Romain Rolland

From The SpiritWiki

Romain Rolland (29 January 1866 – 30 December 1944) was a French dramatist, novelist, essayist, art historian and mystic. For more, see the Wikipedia entry.

Notes

  • A critic of psychoanalysis's superficial conception of mind. Suggested that the discipline had to correct and deepen their conception by taking into account mystical experiences, both East and West. [1]
  • Call for a new "science of mind" root in ancient Indian spiritual systems (yoga).
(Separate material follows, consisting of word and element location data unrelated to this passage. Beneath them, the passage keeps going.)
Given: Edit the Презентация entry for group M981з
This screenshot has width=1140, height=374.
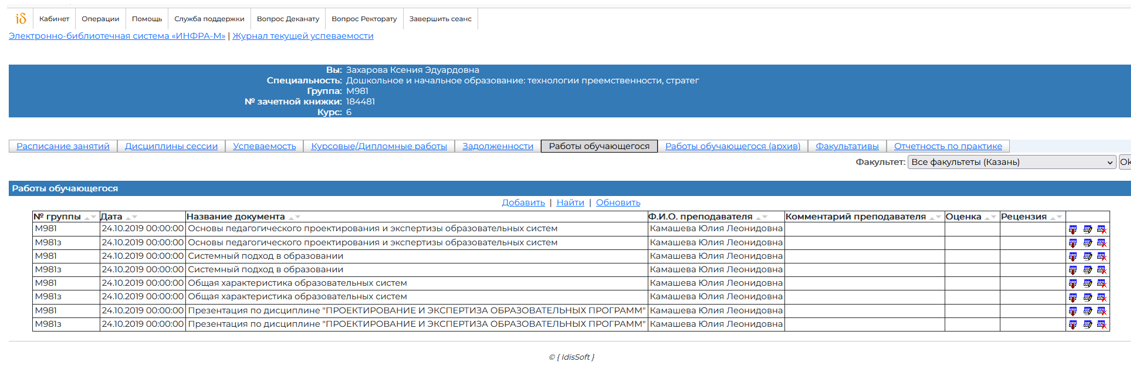Looking at the screenshot, I should (1088, 324).
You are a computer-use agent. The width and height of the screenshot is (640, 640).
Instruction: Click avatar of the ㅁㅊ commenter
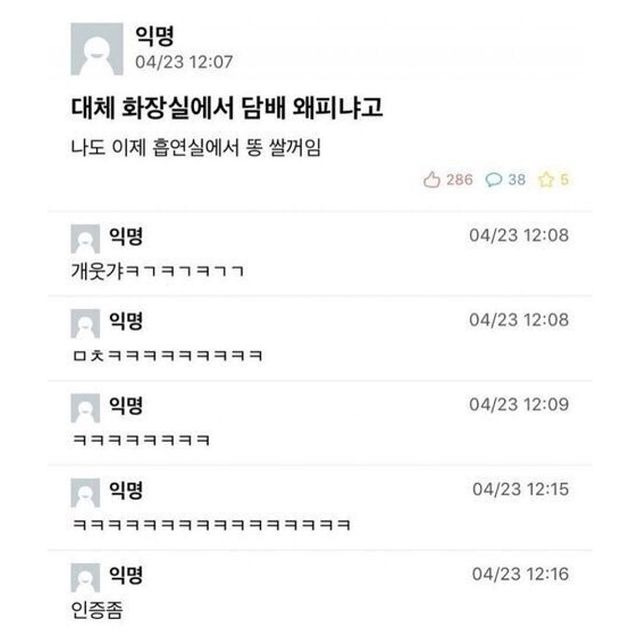[85, 324]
Such a science would incorporate the valuable aspect of modern psychology (psychoanalysis) without succumbing to reductionist frameworks. [2]
  • "According to Rolland, psychoanalysts have tended to ‘depreciate’ the mystical experiences of saints because the psychoanalysts themselves lack the ‘inner sense’ necessary to have mystical experiences in the first place." [3]
  • "At various points in the Appendix, Rolland makes the provocative suggestion that the psychoanalytic denigration of mystical experience stems from an abnormally extroverted tendency among psychoanalysts themselves."[4]
  • Rolland accuses psychoanalysis of having unconscious 'prejudice' that prevents them from seen the truths of mystical experience.
  • Defends the notion of mystical experience against charges that it is an infantile, regressive state.
  • Accuses Freud's rejection of oceanic experiences and religion as shallow and normative
  • Felt a Yogic "science of mind was superior to Freud's psychoanalytic science
  • Takes a "adaptive/transformative" approach to understanding Connection Experience[5]

Mysticism

In a letter to Freud dated December 5, 1927, Rolland defines mysticism as "the basic experiential matrix that gave rise to scripture, dogma, religious institutions, and theologies."[6] He states the Oceanic Feeling it "totally independent of all dogma, all credo, all Church organization. . . . the true subterranean source of religious energy which . . . has been collected, canalized and dried up by the Churches to the extent that one could say that it is inside the Churches."" [7]

Works

Wikipedia maintains a bibliographic list of Romain's works https://en.wikipedia.org/wiki/Romain_Rolland#Bibliography


Footnotes

  1. Maharaj, Ayon. “The Challenge of the Oceanic Feeling: Romain Rolland’s Mystical Critique of Psychoanalysis and His Call for a ‘New Science of the Mind’.” History of European Ideas 43, no. 5 (July 2017): 474–93.
  2. Maharaj, Ayon. “The Challenge of the Oceanic Feeling: Romain Rolland’s Mystical Critique of Psychoanalysis and His Call for a ‘New Science of the Mind’.” History of European Ideas 43, no. 5 (July 2017): 474–93.
  3. Maharaj, Ayon. “The Challenge of the Oceanic Feeling: Romain Rolland’s Mystical Critique of Psychoanalysis and His Call for a ‘New Science of the Mind’.” History of European Ideas 43, no. 5 (July 2017): 474–93. p. 478,
  4. Maharaj, Ayon. “The Challenge of the Oceanic Feeling: Romain Rolland’s Mystical Critique of Psychoanalysis and His Call for a ‘New Science of the Mind’.” History of European Ideas 43, no. 5 (July 2017): 474–93. p. 478,
  5. Maharaj, Ayon. “The Challenge of the Oceanic Feeling: Romain Rolland’s Mystical Critique of Psychoanalysis and His Call for a ‘New Science of the Mind’.” History of European Ideas 43, no. 5 (July 2017): 474–93.
  6. Parsons, William B. The Enigma of the Oceanic Feeling: Revisioning the Psychoanalytic Theory of Mysticism. Cambridge, MA: Oxford University Press, 1999. p. 9. https://amzn.to/2Tq1qsl.
  7. Romain Rolland quoted in Parsons, William B. The Enigma of the Oceanic Feeling: Revisioning the Psychoanalytic Theory of Mysticism. Cambridge, MA: Oxford University Press, 1999.p. 9.